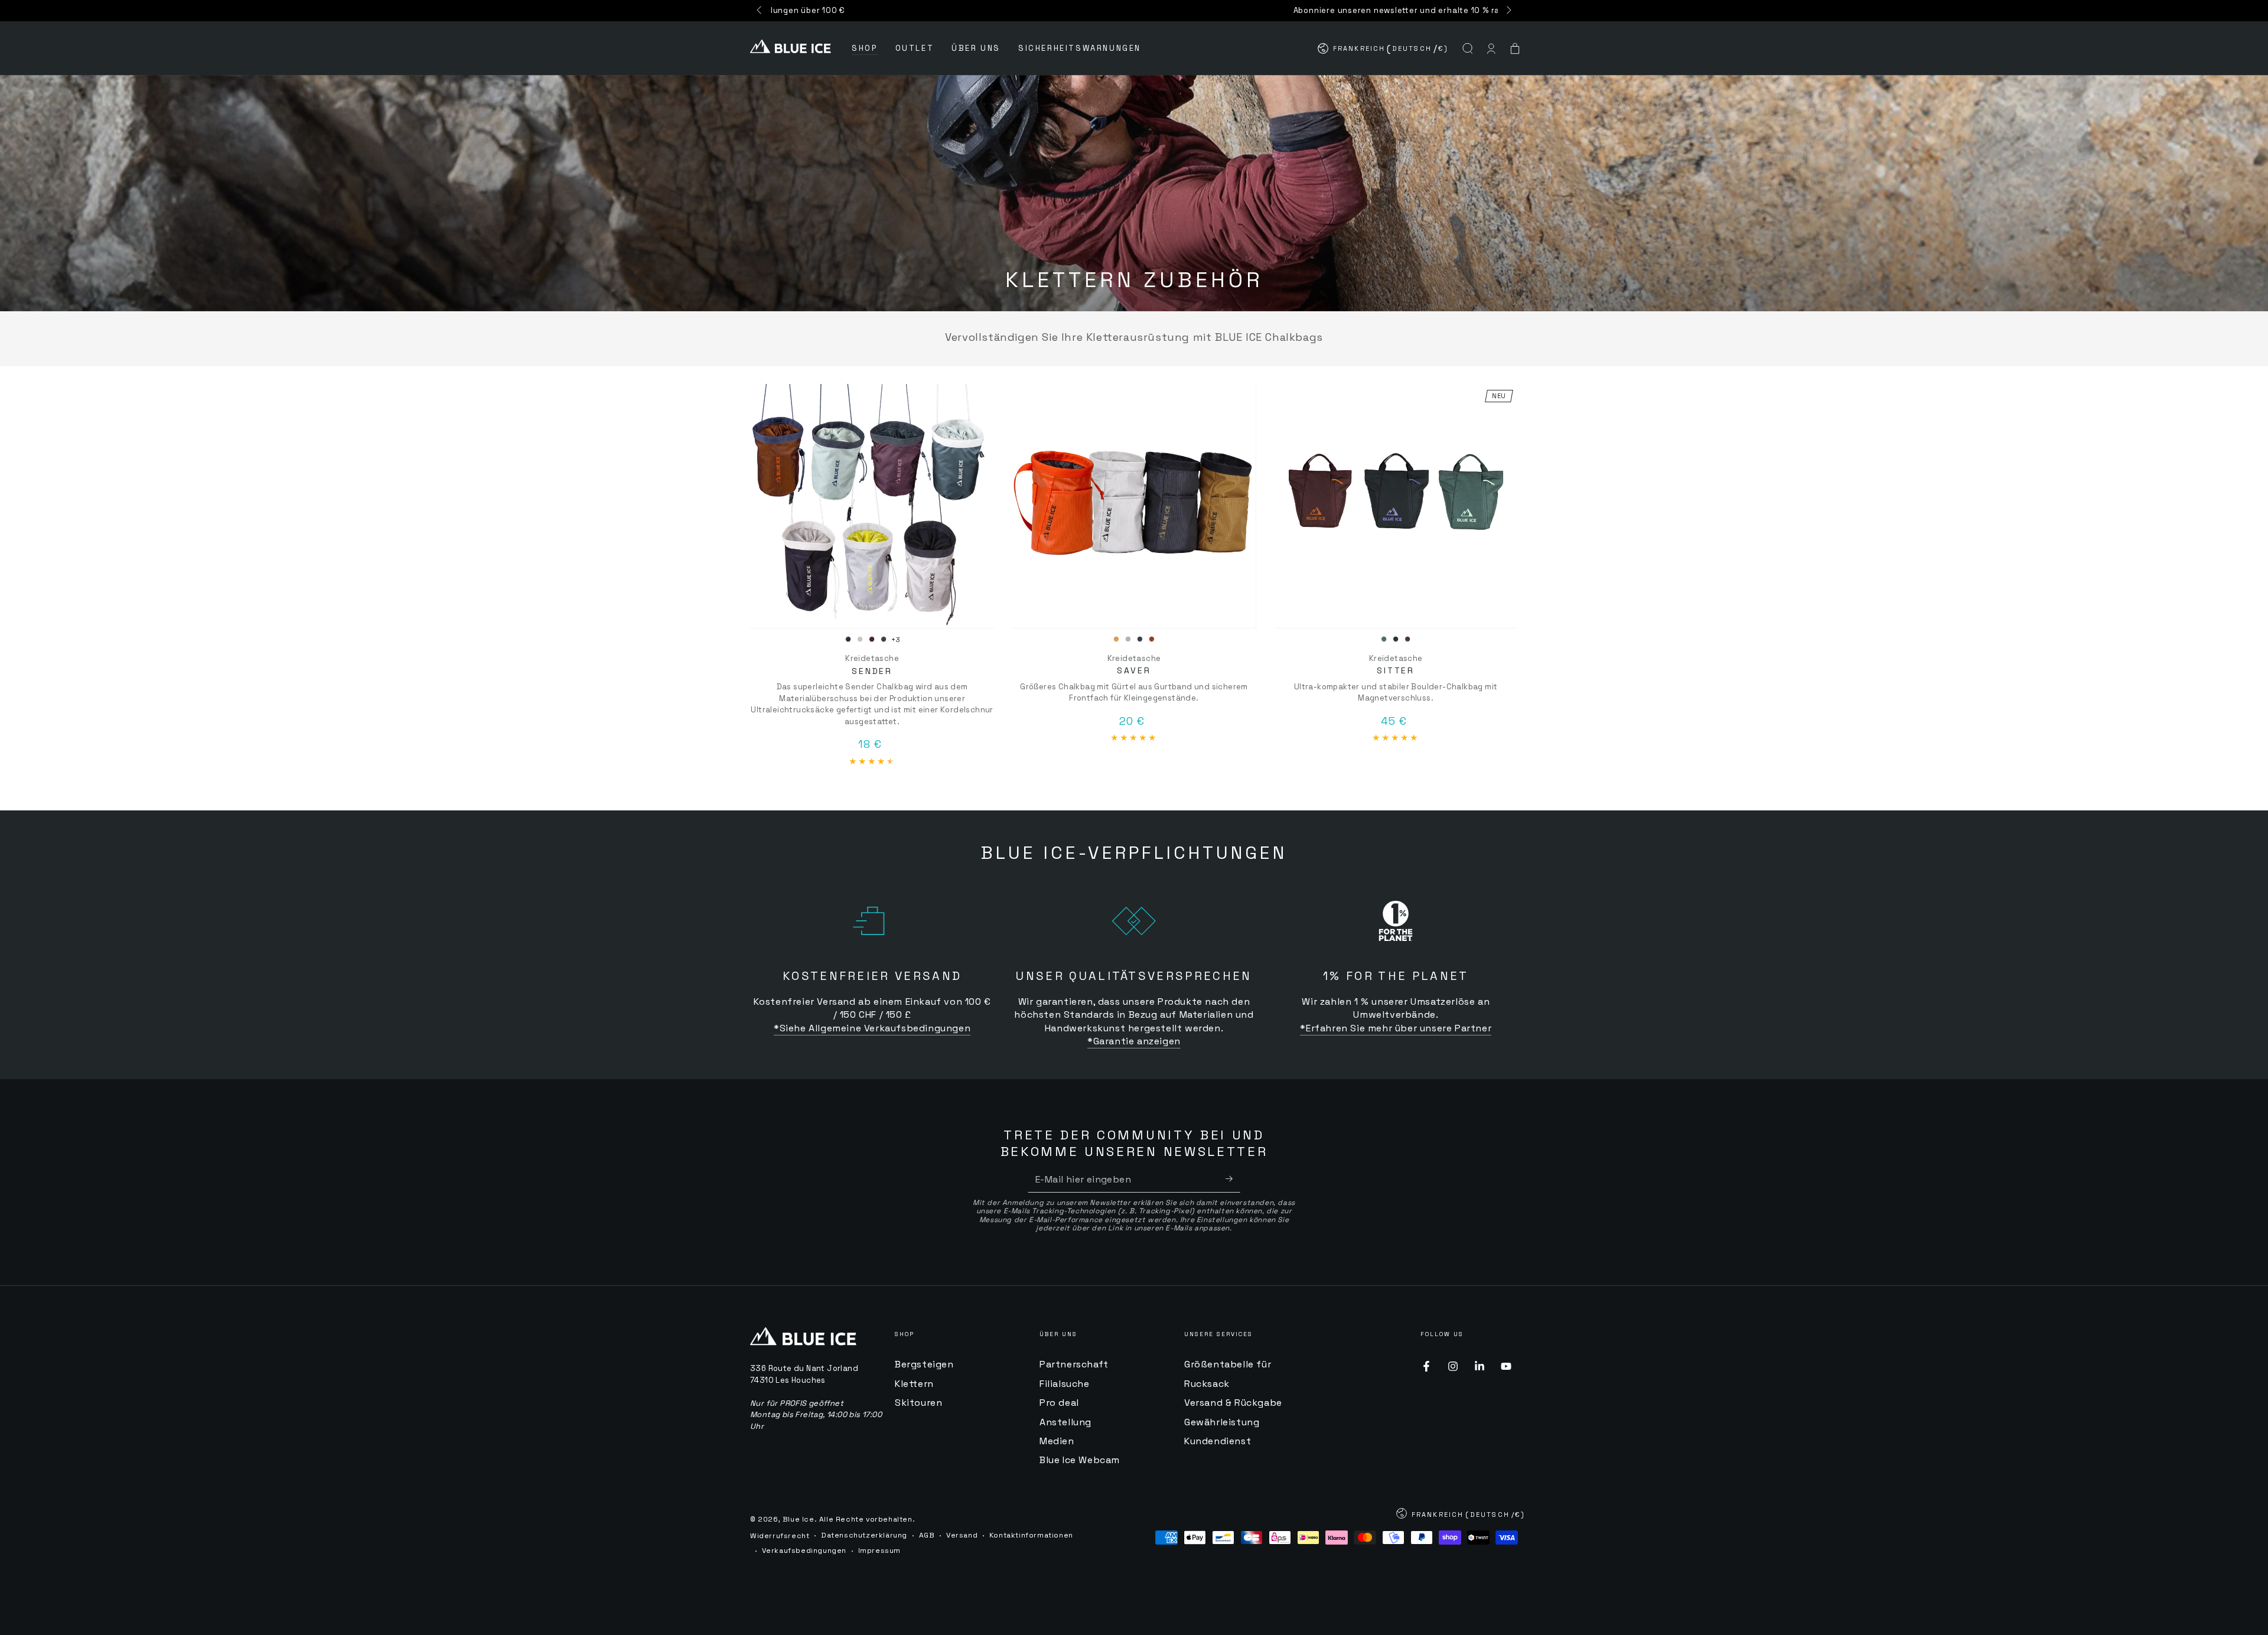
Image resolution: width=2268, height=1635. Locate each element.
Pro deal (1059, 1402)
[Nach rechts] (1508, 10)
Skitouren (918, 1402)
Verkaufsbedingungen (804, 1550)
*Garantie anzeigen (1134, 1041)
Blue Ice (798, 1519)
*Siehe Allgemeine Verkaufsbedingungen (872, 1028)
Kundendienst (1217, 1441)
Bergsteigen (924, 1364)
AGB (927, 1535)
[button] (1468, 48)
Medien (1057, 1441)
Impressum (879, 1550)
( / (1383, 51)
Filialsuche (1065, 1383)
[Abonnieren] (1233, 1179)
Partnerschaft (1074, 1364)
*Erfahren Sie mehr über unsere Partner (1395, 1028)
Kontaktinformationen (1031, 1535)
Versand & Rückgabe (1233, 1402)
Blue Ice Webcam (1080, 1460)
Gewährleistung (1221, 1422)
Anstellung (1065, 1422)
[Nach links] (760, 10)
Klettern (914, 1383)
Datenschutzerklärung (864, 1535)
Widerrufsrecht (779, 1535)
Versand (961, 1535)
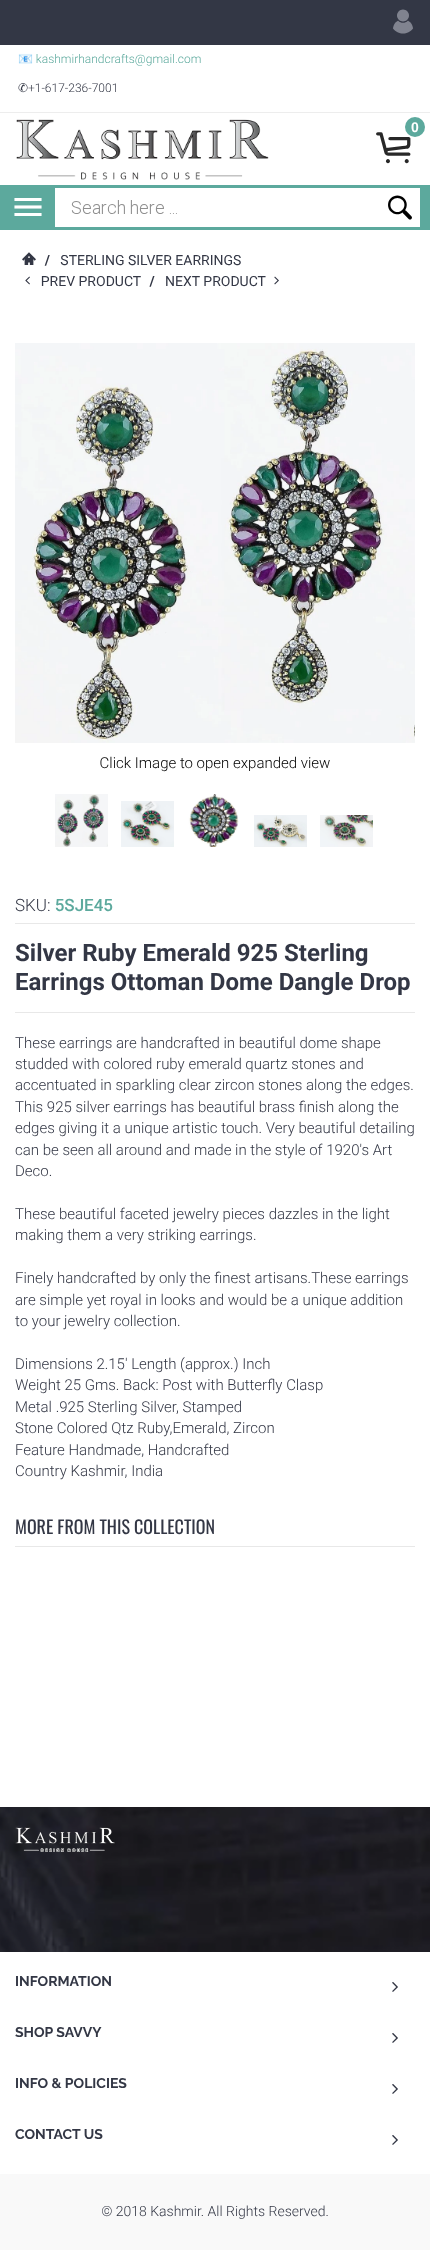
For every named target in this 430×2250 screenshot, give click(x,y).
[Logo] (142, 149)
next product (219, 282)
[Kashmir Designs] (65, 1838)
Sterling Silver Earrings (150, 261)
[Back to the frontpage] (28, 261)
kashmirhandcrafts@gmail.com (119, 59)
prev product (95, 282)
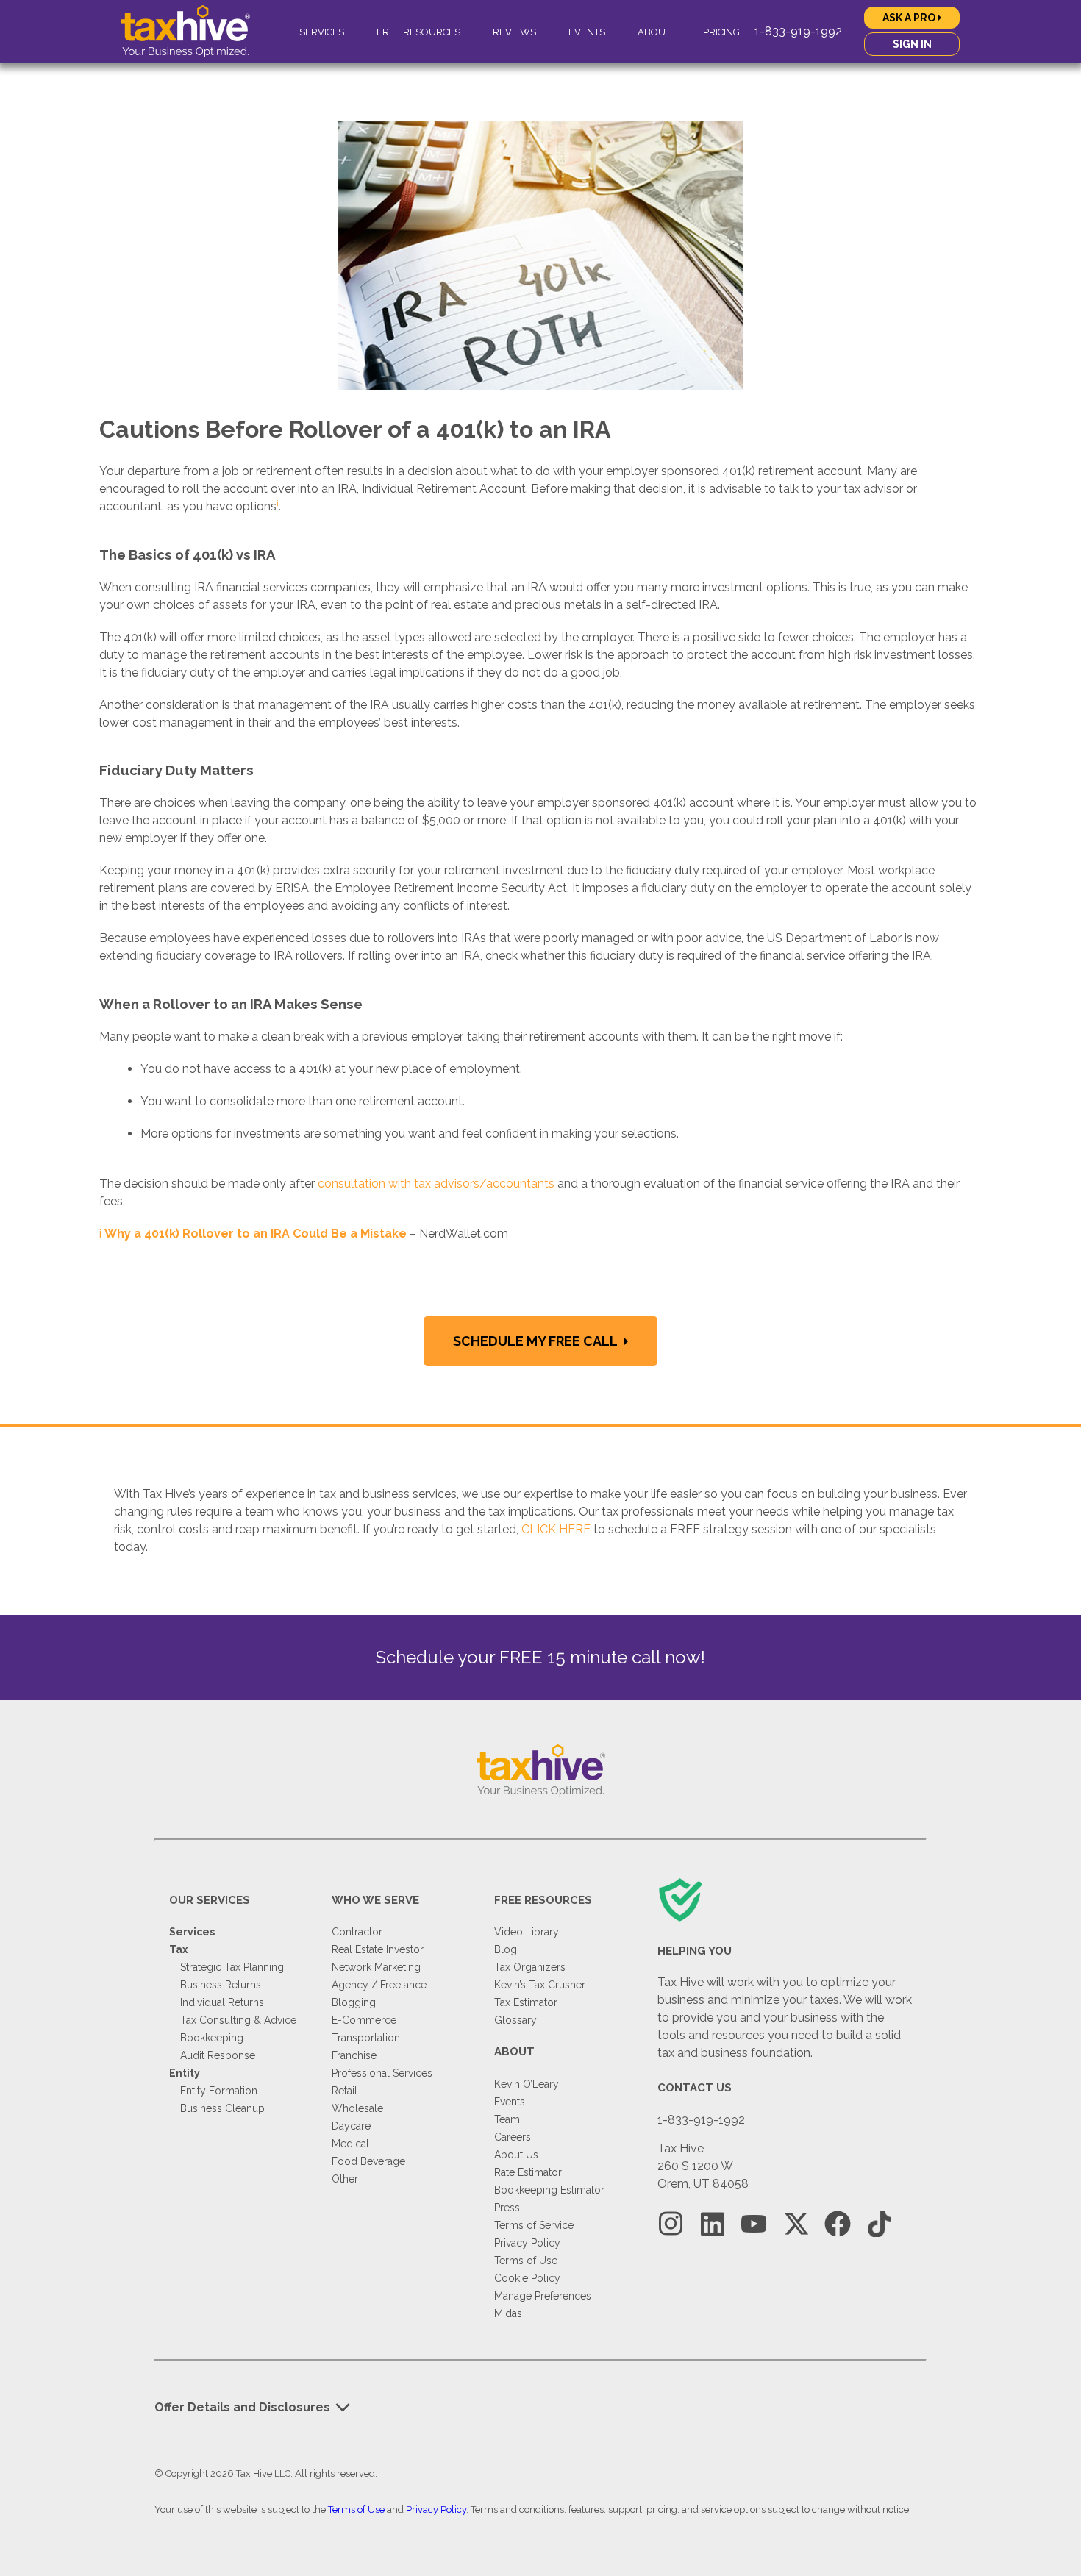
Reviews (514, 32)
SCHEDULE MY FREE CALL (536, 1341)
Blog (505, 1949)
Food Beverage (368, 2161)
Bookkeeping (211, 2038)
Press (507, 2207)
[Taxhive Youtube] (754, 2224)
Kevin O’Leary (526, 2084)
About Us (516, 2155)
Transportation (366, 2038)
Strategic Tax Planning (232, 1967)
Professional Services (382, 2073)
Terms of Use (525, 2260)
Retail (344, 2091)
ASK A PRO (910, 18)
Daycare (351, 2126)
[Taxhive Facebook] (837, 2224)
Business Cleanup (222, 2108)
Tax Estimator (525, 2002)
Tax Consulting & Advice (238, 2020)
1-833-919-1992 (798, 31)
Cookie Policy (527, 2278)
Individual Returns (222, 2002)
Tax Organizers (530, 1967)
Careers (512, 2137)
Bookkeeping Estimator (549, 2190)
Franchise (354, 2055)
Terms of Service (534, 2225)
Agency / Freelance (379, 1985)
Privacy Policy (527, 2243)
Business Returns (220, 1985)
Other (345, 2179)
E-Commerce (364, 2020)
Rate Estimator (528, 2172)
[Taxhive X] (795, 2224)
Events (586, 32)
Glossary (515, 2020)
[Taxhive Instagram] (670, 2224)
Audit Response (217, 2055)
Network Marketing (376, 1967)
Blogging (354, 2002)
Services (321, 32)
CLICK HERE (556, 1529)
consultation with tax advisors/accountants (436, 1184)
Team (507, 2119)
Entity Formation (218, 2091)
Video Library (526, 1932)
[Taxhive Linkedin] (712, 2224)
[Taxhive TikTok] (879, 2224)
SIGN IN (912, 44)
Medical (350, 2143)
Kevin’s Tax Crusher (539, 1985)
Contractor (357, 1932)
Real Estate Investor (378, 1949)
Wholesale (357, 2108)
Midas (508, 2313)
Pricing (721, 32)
--------------------
◆ Exercise
For each line in the entries that holds "Taxhive", return that line.

◆ Answer to this task
[Taxhive Youtube] (754, 2224)
[Taxhive Facebook] (837, 2224)
[Taxhive X] (795, 2224)
[Taxhive Instagram] (670, 2224)
[Taxhive Linkedin] (712, 2224)
[Taxhive TikTok] (879, 2224)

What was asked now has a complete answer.